**TASK INSTRUCTIONS:**
For each line below that includes the word "This", make a copy.

(Collected data)

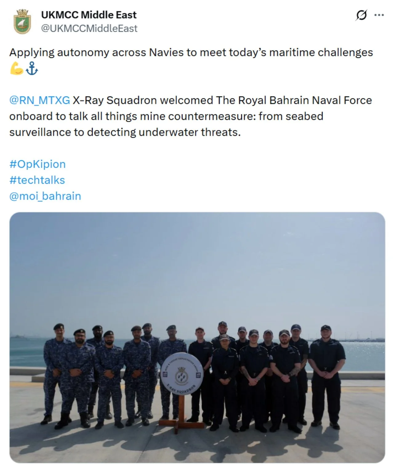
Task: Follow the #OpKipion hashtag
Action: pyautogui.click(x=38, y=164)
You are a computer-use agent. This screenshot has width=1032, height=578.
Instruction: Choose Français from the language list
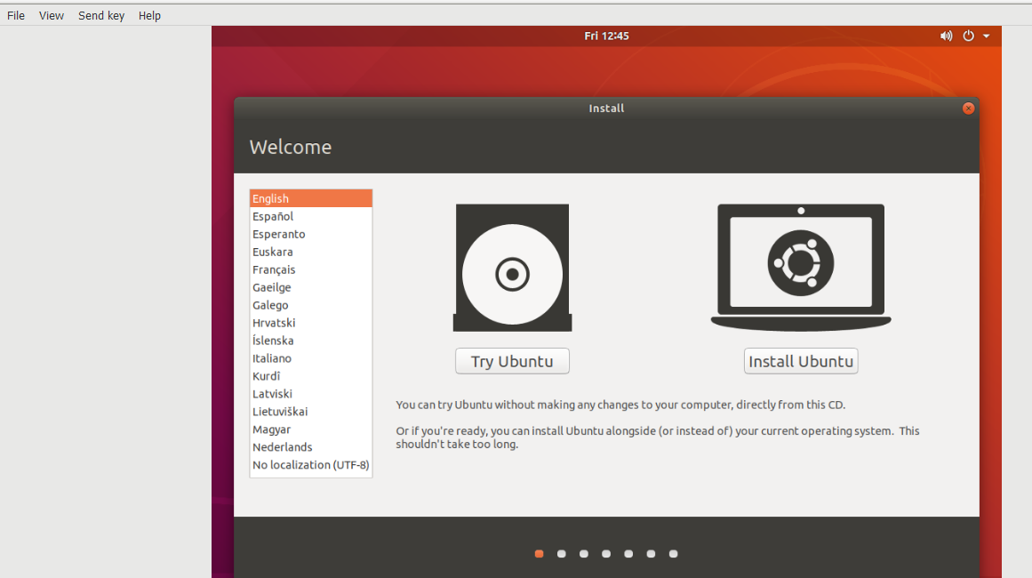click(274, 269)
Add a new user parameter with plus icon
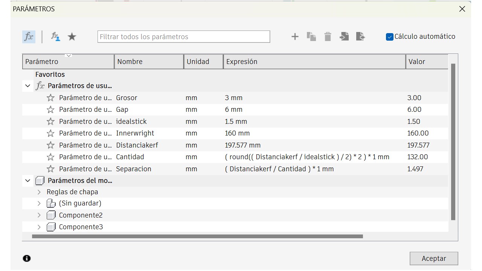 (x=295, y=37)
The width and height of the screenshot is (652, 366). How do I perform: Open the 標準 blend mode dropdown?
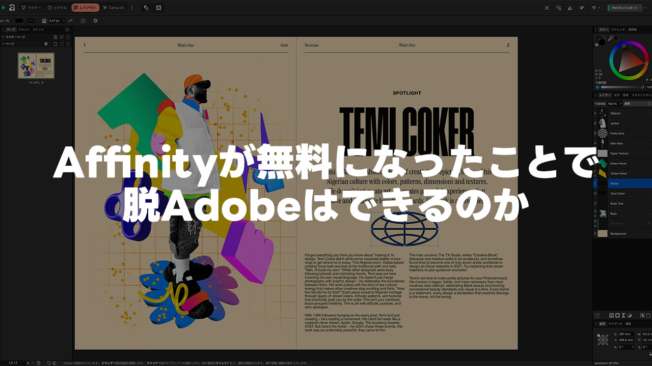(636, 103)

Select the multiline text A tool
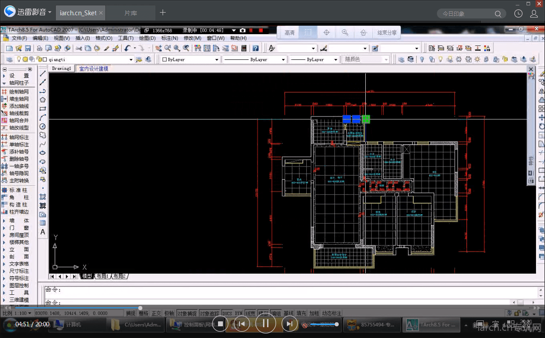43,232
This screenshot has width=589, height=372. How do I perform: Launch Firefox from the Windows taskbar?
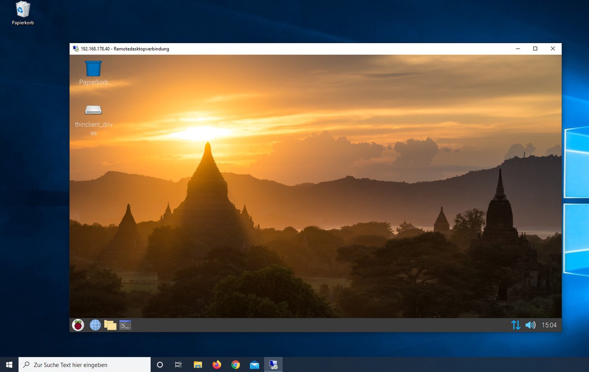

**REPLY:**
You are a computer-use agent. This screenshot has width=1032, height=578.
This screenshot has width=589, height=372. How do I perform: Launch Firefox from the Windows taskbar?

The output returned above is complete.